Wie macht man Filmlobby
Bei der Gelegenheit verrät er, wie die Gespräche über den Europäischen Filmpreis in Breslau verlaufen sind. Zuerst hat Jerzy Kapuściński, Direktor des zweiten Fernsehprogramms (pl. "dwójka") den Präsidenten der Stadt Breslau überredet, mit Wim Wenders, Regisseur und langjährigem Präsidenten der Europäischen Filmakademie (ihre Mitglieder verleihen die Preise) zu sprechen. Wenders wiederum war der Meinung, man sollte sich mit Marion Döring, Direktorin der EFA in Verbindung setzen; dann hat Frau Döring selbst vorgeschlagen, Kontakt mit Agnieszka Odorowicz, Direktorin des Polnischen Institut für Filmkunst aufzunehmen und die Bereitschaft zur Zusammenarbeit geäußert. Eine Lobbyarbeit haben schließlich auch die polnischen Regisseure - Agnieszka Holland (Vorsitzende der Kommission der Europäischen Filmakademie) und Krzysztof Zanussi (Kommissionsmitglied der EFA) betrieben.
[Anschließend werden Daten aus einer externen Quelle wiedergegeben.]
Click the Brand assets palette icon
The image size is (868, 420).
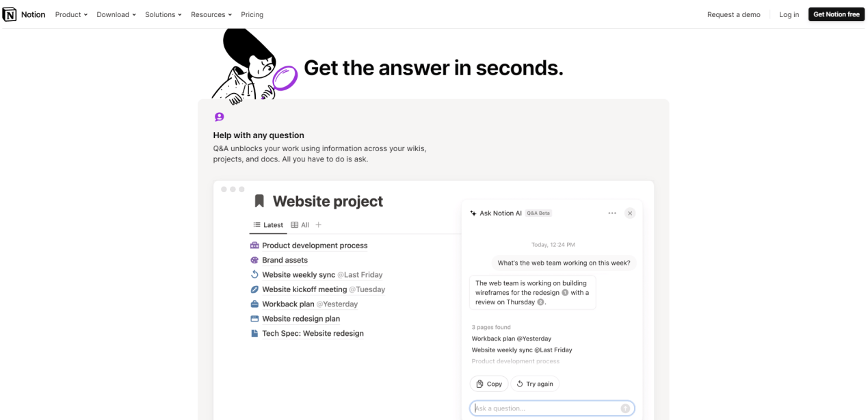pos(254,260)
Direktorin der EFA ist beeindruckt
Noch vor einem Jahr hat Marion Döring auf die Frage, ob die Gala der Preisverleihung im Jahr 2016 in Breslau ausgetragen wird, diplomatisch geantwortet "Wir warten es ab, wir werden es sehen". Auf der Konferenz im Rathaus bestätigte sie, dass die Verhandlungen schon damals fortgeschritten waren, sie konnte allerdings noch nichts verraten. Die Chefin der EFA besuchte Breslau zwei Mal und war begeistert. – Ich habe vom Anfang an eine wunderbare Energie gespürt, die diese Stadt ausstrahlt und gesehen, dass Ihr einen Präsidenten mit einer echten Leidenschaft habt. Damals haben wir uns entschieden – das ist der Platz, an dem wir uns im Jahr 2016 treffen werden - überzeugt Marion Döring. – Für uns ist Breslau eine unglaublich junge, lebendige Stadt und wir sind überzeugt, dass sie im Jahr 2016 nicht nur die Europäische Kulturhauptstadt sein wird, sondern auch die europäische Kinohauptstadt – die Chefin der Europäischen Filmakademie hat keine Zweifel.
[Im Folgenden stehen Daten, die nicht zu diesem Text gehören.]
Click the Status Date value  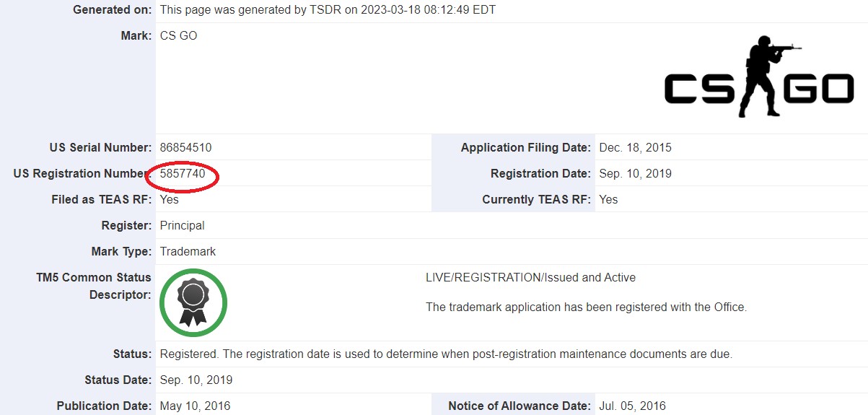click(196, 380)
Ein Spezialkonzert von Zbigniew Preisner
Kurz vor dem Beginn der Veranstaltung zur Verleihung der europäischen Oscars findet ein Konzert der Filmmusik von Zbigniew Preisner statt, die der Komponist für die Filme von Krzysztof Kieślowski entworfen hat. – Ich gebe ein Konzert, das ihm gewidmet ist, möchte gleichzeitig auch ein anderes Projekt verwirklichen, mit acht Liebesliedern in verschiedenen Sprachen, die von Interpretern aus unterschiedlichen Ländern aufgeführt werden – kündigt der Komponist an. – Ich möchte, dass aus Breslau ein Signal gesendet wird, dass das einzige, was uns bleibt, die Liebe ist, alles andere ist unwichtig – überzeugt Zbigniew Preisner.
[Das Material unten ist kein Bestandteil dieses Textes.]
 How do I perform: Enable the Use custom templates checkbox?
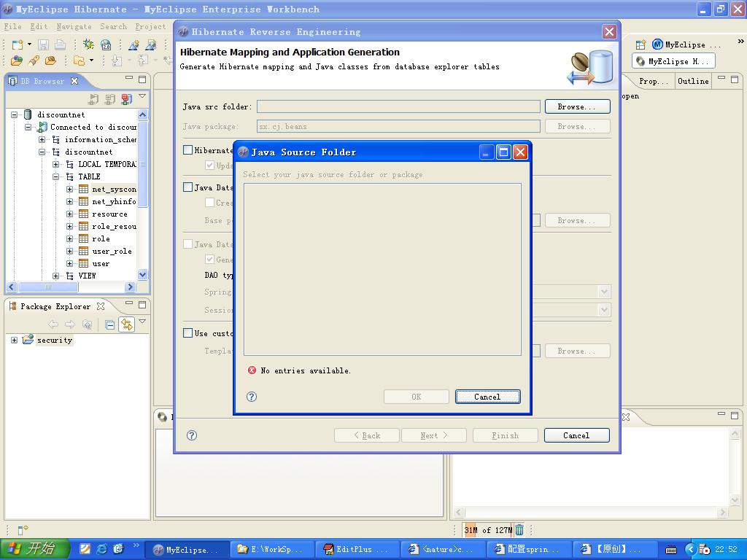188,333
Der erste Preis für Krzysztof Kieślowski
Die Europäischen Filmpreise wurden zum ersten Mal im Jahr 1988 vergeben, die Felix-Statuette (heute hat sie keinen Namen) für das beste Film hat damals Krzysztof Kieślowski für seinen "Kurzen Film über das Töten" erhalten. Er sagte damals: "Ich hoffe, dass Polen zu Europa gehört". – Er erinnerte daran, dass es hinter dem eisernen Vorhang keine Steppen gibt, dort ist es auch Europa - bemerkt Krzysztof Zanussi. Der polnische Regisseur war Mitglied der Jury, als eine heiße Diskussion stattgefunden hat, ob der Preis an den "Letzten Kaiser" von Bernardo Bertolucci oder an den "Kurzen Film über das Töten" von Krzysztof Kieślowski vergeben werden soll. – Entscheidend wurde damals die Aussage, der Film von Krzysztof Kieślowski vermittle eine Atmosphäre, die nirgendwo sonst zu finden ist, denn so kann kein asiatischer Film oder das Hollywoodkino sein und nur in Europa kann ein ähnlicher Film entstehen – erinnert sich Krzysztof Zanussi. – Unser Konzept des Europäischen Filmpreises war in der Tat europäisch, weil wir auch Länder jenseits der Berliner Mauer mitberücksichtigt haben – bemerkt Volker Hassemer, Schöpfer des Europäischen Filmpreises.
Große Stars ausgezeichnet
Bisher wurden die Preise in rund einem Dutzend Kategorien verliehen, u.a. an die Schauspielerinnen Juliette Binoche, Björk, Penélope Cruz, Helen Mirren, Kate Winslet, die Schauspieler Roberto Benigni, Ralph Fiennes, Javier Bardem, oder Ewan McGregor, Regisseure Ken Loach, Lars von Trier, Pedro Almodóvar.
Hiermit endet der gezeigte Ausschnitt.